Parry screwed up his face. “You know, all this talk we’ve been hearing . . . you don’t think it’s true, do you?”
“Of course it’s not true! You honestly believe a Searcher would betray you?”
Parry shrugged. “Well . . . I don’t, you know. But there are lots of folks what’d like to blame her for stuff.”
Chris gave him a shake. “Don’t say that to my face again. Prove to me you’re man enough to stand against slander, no matter whose or how many mouths it’s spewing out of. You got me?”
Parry’s head bobbed up and down. “Yes, sir. I don’t believe it, not a word. I was just asking because I wanted to be sure.”
“I’m sure. Is that good enough for you?”
Another head bob. “Yes. Absolutely. Now I’m sure too.” He cleared his throat. “Um, if she’s not in her quarters, perhaps she’s with Lord Thyra.” He pointed down the hall.
Chris released him and turned away.
Parry exhaled audibly, then called after him, “Your clothes are all dusty. Don’t you want to change them before dinner?”
“No.” He glanced back as he walked away. “Parry.”
“If anybody says any of that garbage to you again, you break his nose.”
“Um, okay. Unless he’s bigger’n me.”
Who I cast as Chris: Chris went through about five different “casting calls,” depending on the various aspects of personality and attitude I was focusing on. But if I had to cast him
right now, I would go with Chris Pine. He’s got that edge of saucy attitude, and his appearance is close to how I visualized my Chris.

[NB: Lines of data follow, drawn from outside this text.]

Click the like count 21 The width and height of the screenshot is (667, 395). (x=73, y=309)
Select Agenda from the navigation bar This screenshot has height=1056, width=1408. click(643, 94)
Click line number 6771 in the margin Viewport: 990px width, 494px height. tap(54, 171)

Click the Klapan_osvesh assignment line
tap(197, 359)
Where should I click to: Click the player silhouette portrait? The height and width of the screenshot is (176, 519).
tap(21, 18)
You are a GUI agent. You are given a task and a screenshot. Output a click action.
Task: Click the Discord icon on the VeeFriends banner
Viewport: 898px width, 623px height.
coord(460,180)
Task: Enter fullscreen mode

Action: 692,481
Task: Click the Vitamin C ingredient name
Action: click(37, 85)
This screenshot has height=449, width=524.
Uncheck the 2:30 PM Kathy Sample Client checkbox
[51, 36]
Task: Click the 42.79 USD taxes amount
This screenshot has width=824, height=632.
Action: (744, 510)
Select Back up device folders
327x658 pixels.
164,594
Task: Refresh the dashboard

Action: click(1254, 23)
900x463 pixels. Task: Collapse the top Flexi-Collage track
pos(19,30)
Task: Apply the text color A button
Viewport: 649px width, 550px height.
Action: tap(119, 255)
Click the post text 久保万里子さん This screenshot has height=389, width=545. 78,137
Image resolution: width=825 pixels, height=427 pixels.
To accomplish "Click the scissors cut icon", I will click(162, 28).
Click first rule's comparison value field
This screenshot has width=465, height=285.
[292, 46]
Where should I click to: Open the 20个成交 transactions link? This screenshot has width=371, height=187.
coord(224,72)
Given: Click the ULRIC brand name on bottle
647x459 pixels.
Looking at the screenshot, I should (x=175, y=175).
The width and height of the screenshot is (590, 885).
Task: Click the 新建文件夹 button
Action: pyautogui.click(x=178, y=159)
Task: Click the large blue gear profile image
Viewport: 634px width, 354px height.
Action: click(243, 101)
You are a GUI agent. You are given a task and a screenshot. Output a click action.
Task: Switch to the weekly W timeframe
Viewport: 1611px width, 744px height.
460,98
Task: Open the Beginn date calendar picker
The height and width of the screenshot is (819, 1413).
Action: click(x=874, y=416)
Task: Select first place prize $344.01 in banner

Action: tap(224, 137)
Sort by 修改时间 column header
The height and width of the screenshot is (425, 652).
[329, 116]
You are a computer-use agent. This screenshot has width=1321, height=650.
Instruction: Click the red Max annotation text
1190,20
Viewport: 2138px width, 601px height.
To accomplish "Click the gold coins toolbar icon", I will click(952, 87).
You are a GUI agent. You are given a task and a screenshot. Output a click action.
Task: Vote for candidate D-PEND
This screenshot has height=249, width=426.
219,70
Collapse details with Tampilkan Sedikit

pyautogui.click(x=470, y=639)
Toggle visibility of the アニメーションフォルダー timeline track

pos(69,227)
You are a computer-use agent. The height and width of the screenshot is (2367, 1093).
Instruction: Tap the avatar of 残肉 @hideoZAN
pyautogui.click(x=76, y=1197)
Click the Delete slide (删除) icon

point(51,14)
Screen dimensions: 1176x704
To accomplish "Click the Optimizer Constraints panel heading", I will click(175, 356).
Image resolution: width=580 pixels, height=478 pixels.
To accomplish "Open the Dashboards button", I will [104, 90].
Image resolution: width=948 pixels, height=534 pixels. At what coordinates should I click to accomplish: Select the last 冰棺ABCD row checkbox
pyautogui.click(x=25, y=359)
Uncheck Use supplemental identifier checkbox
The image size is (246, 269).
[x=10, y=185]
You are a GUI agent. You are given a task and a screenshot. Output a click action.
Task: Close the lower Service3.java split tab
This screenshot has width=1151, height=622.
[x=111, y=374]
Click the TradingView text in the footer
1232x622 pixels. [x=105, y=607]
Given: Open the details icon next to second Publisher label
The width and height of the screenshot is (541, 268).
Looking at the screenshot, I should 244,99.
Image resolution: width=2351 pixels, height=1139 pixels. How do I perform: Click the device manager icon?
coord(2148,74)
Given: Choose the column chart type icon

Appointed Searcher of Lael before she was born, the Princess Allara’s life has been defined by her duties of finding and guiding Gifted like Chris. She blames herself for the crimes of the Gifted prior to Chris, who went rogue and was eventually executed. She is determined to make amends now that Chris’s arrival has given her a second chance.
My favorite thing about Allara: She’s such a wonderfully complicated juxtaposition of traits. On the one hand, she’s absolutely physically fearless. She’ll dive into battle without a second thought, but, inside, she’s this knotted mass of fears and doubts. She wants the strength to believe in something greater than herself, but she can’t make herself let go and trust.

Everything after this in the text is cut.